Facebook cannot police itself
Facebook is once again struggling with revelations that manipulative characters exploited the vulnerabilities of its platform during the 2016 election to put Donald Trump in the White House. The company said it was suspending the accounts of Cambridge Analytica, a company that worked for the Trump campaign, and a professor, Alexander Kogan, who is said to have deceptively amassed information from more than 50 million people without their consent. That may sound like decisive action, but it came more than two years after Facebook learned of the problem.
Starting in 2014, Kogan got the data, using a quiz app, under the guise of academic research. He handed the information to Cambridge Analytica, which used it to build profiles of voters’ personalities, according to reports in The New York Times and The Observer of London.
What is particularly disturbing is that Facebook has not identified and alerted users whose profile information was vacuumed up, most of whom had never used it but were friends with somebody who had. Further, Facebook did not verify that Cambridge and Kogan deleted the data after the social media company told them to in 2015. The Times reported that Cambridge still had most or all of the data.
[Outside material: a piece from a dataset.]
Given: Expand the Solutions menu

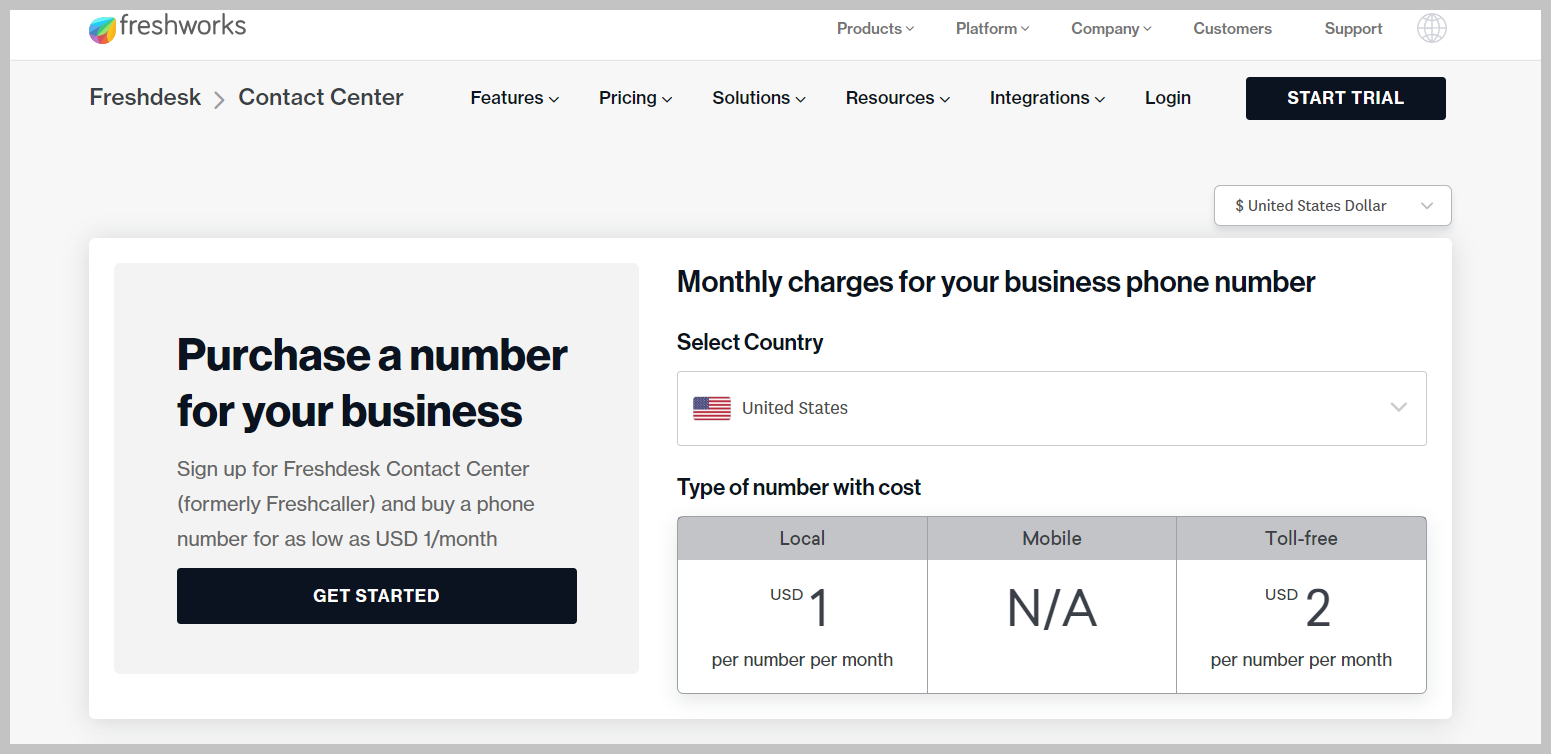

Facebook’s response so far is reminiscent of its slow, defensive reaction to the spread of pro-trump fake news on its platform during the 2016 presidential campaign. Days after the election, Facebook’s founder and CEO, Mark Zuckerberg, said it was a “pretty crazy idea” to suggest that fake news had influenced the outcome. It took months for him to admit that he was wrong to so cavalierly dismiss the importance of hoaxes spread on Facebook, many of them by people working on behalf of the Russian government.
The trove contained enough details about roughly 30 million people, including where they lived, that Cambridge Analytica was able to build detailed profiles by linking the data to other sources of information.
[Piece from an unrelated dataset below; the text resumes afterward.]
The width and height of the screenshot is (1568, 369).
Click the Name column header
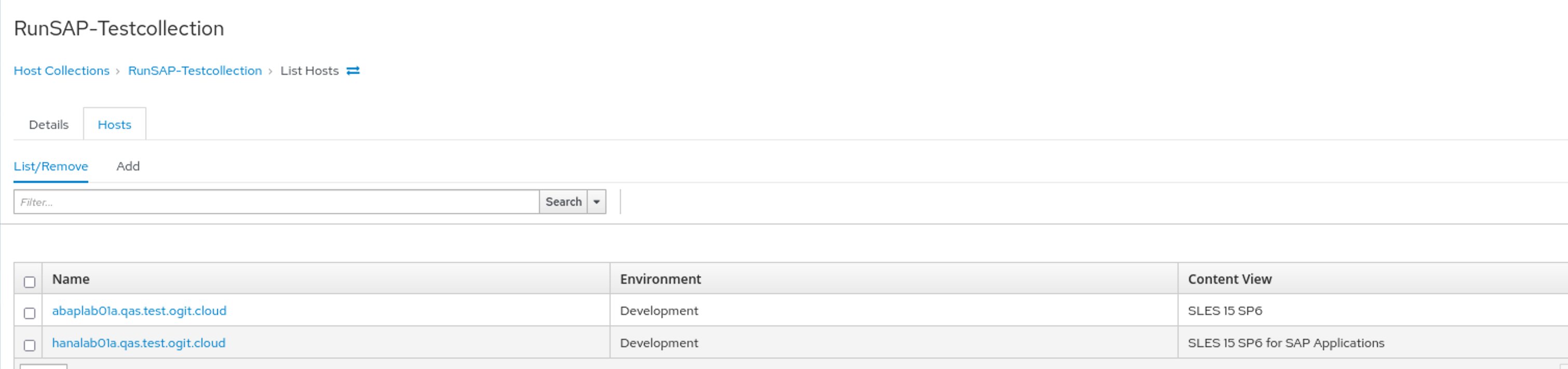pos(71,280)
Officials in the United States and the European Union are investigating Cambridge Analytica, and others say they might, including members of Congress and the attorney general of Massachusetts, Maura Healey. In Britain, regulators and lawmakers are looking at whether the company tried to illegally influence the “Brexit” referendum of 2016.
More investigations may be on the way. On Monday, Channel 4 News in Britain released hidden-camera tapes in which Cambridge executives said their company used bribes and prostitutes to entrap politicians. The company denies engaging in corruption and extortion. Robert Mercer, the hedge fund billionaire who is a big supporter of Trump, owns a controlling stake in Cambridge, and Stephen Bannon, the former chief strategist for the president, is a former company board member.
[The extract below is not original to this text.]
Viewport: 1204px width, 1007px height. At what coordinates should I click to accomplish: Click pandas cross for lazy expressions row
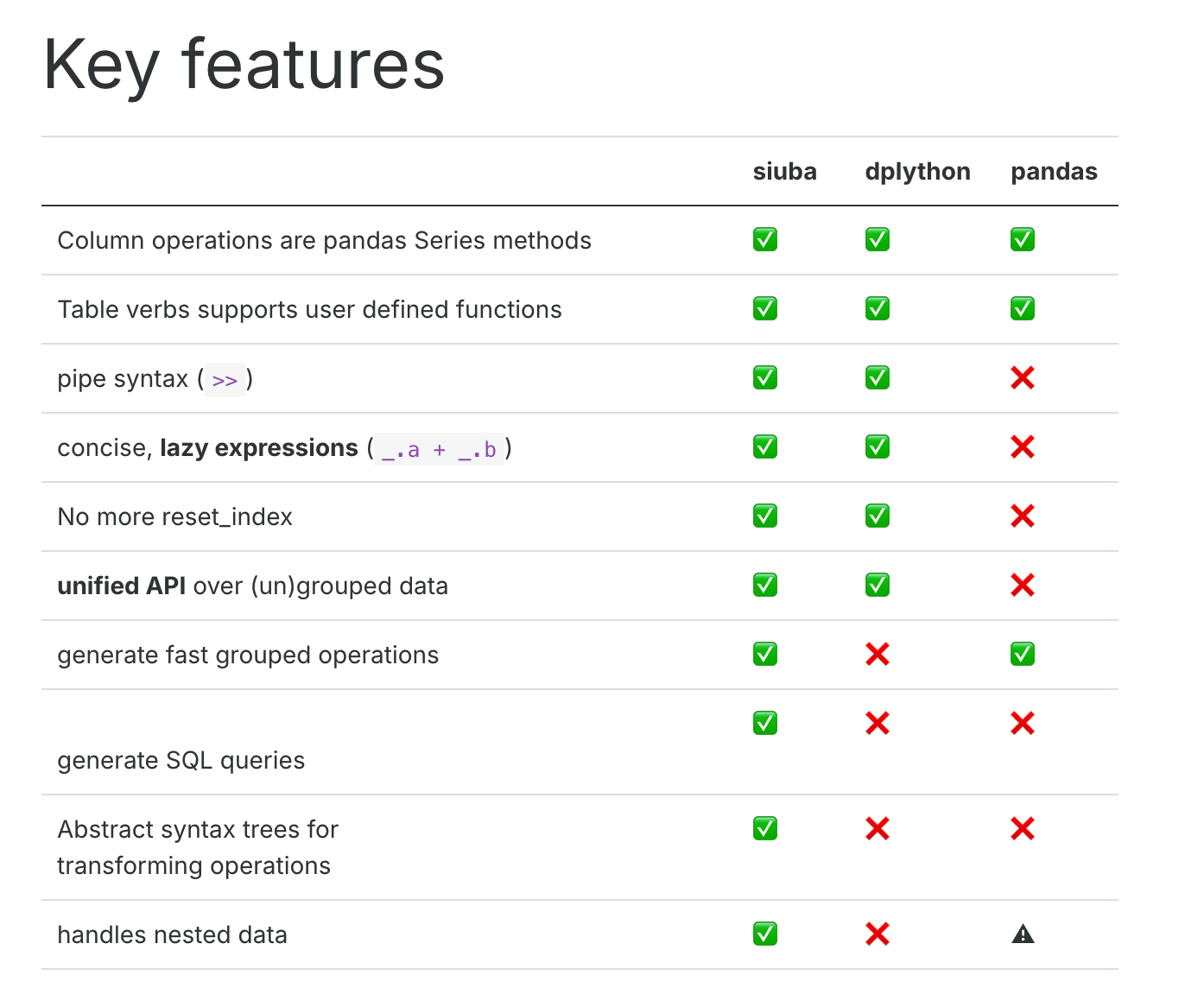(x=1023, y=447)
Lawmakers and regulators also ought to investigate Facebook’s response. For starters, they need to take a close look at whether the company is in violation of a 2011 consent decree with the Federal Trade Commission, which had accused it of deceiving users by telling them their information would be kept private and then allowing it to be shared and made public. They also need to force the company to quickly identify and alert the tens of millions of people whose information might have been disclosed to Cambridge.
In the longer term, Congress clearly needs to strengthen privacy laws to give people more control over private information and prevent businesses and political campaigns from harvesting personal data under false pretenses. President Barack Obama proposed a privacy bill of rights in 2012, but the idea died in Congress after technology and advertising companies claimed it would be an unfair burden.